If you have very large images (eg the falcon8 which is 6000x4000), the best approach is to just crop them into tiles using imagemagick and train on each tile. FasterRcnn does not like objects smaller than about 30*30 pixels, so if your objects are less than this after resizing the images to be 600 or 1024 you will need to use more tiles.
So for a 6000x4000 image with objects that are originally 100x100 pix, it would get resized to 900*600 and the objects would be 15x15pix. So you would need to split the original images into at least 4 tiles (of 3000x2000) then resize each tile to 900x600. More tiles would also work but you will have more objects on the edges of frames.
To make the above tile images run the following command (if not given a crop location than imagemagick will tile them). Then delete any offcuts which are created.
for file in $PWD/.*jpg
do
convert $file -crop 3000x2000 $file
done
Rather than relying on the resizing step (as a side note, tensorflow bounding boxes are normalised to the pixel dimensions, so you can resize images in TF graphs easily) in the config file, I prefer to just resize the images to begin with. It will also allow you to keep an eye on the minimum object size during labelling. So change to the JPEGImages dir and run.
for file in $PWD/*.jpg
do
convert $file -resize (Your X value)x600 $file
done
Which model you grab is up to you. There is some guidance on the https://github.com/tensorflow/models/blob/master/research/object_detection/g3doc/detection_model_zoo.md page. I have used faster_rcnn_resnet_101_coco with no issues, you may need to alter the config files differently if using an alternate model. Out of the box, faster_rcnn_resnet_101 runs at around 0.5Hz on my laptop (GTX860M), with no optimisation.

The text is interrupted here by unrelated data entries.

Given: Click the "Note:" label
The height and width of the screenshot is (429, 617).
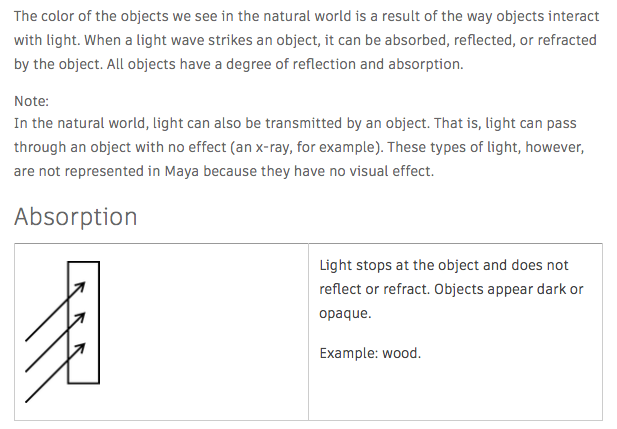Looking at the screenshot, I should click(32, 101).
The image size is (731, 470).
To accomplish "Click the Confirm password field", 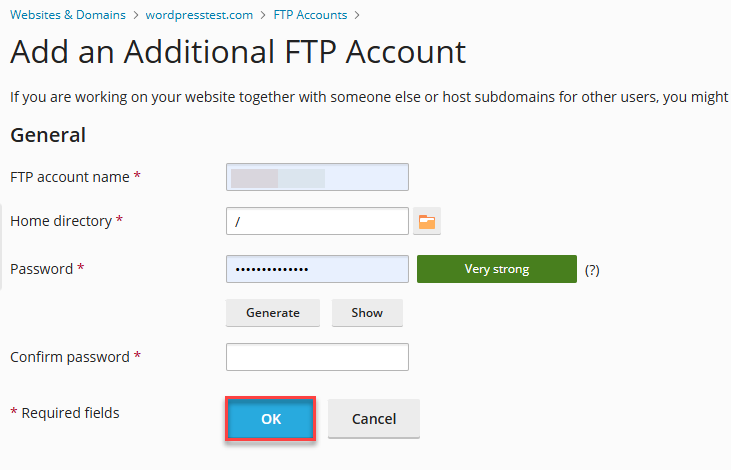I will click(x=317, y=357).
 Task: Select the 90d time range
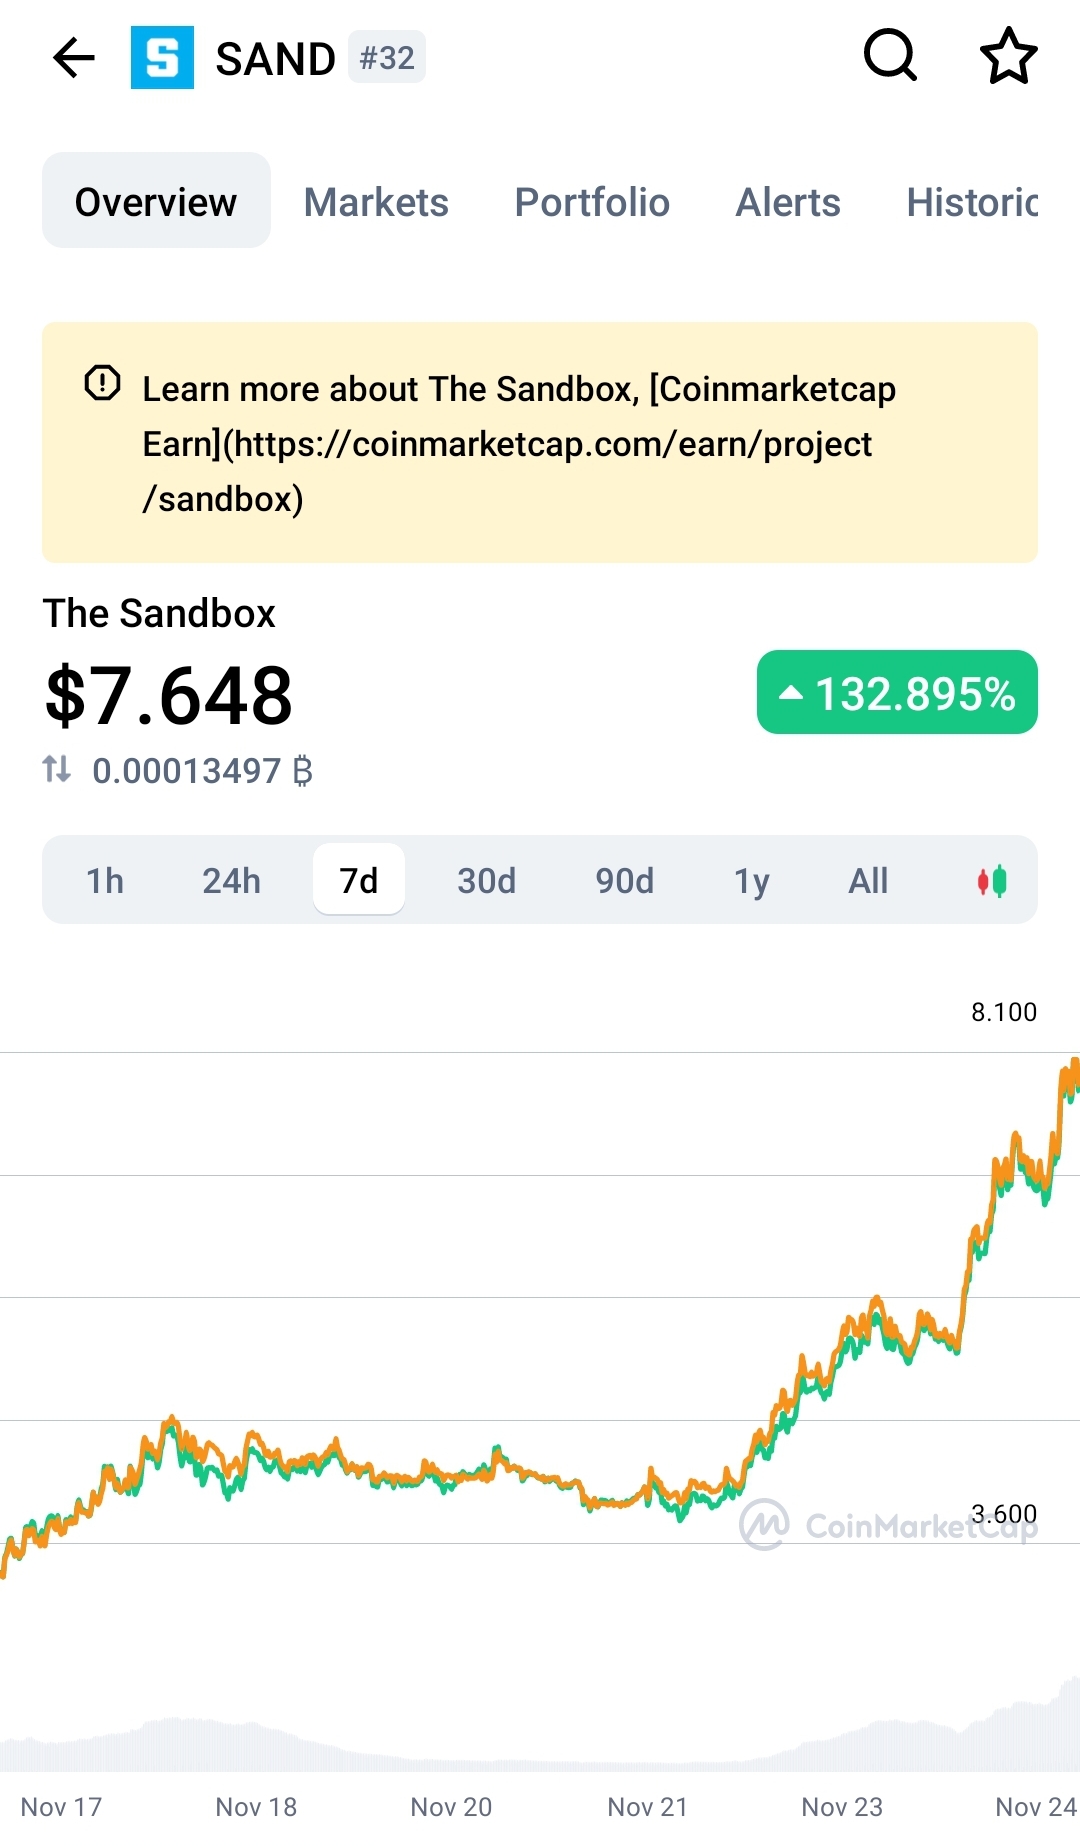pyautogui.click(x=624, y=881)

To set up a model for training on simply click the link on the model zoo page to download it. Move it to somewhere sensible and then extract it so that you have a folder called 'faster_rcnn_resnet101_coco'. You will need to set the path to this model in the .config file.
It doesn't work? If your object detection is not working at all there are a few things you may try:
Check your pascal.record is not empty. TF will happily train on empty records without any errors. Are your objects >30x30 pixels? Test it on one of the training images, if it works here then your dataset may just be too hard for the amount of training data, although the usual culprit is an error in setting up your dataset files. A good way to learn tensorflow is https://codelabs.developers.google.com/codelabs/tensorflow-for-poets/#0 which is also much faster to do and trains a classifier (rather than detector). If your object detection is working badly you may try:
Expanding the dataset Training for longer Data augmentation (there are options for this in the config file, or you can do it manually) see https://stackoverflow.com/questions/44906317/what-are-possible-values-for-data-augmentation-options-in-the-tensorflow-object Consider illumination, were your test images taken at a different time or with a different camera to the training images? Tweak the bounding box aspect ratios and sizes in the .config file. If you are detecting people (tall and skinny) you could change the default aspect ratios from (0.1, 1.0, 2.0) to (1.0 1.5 2.0) for example. For very small objects try reducing the scales.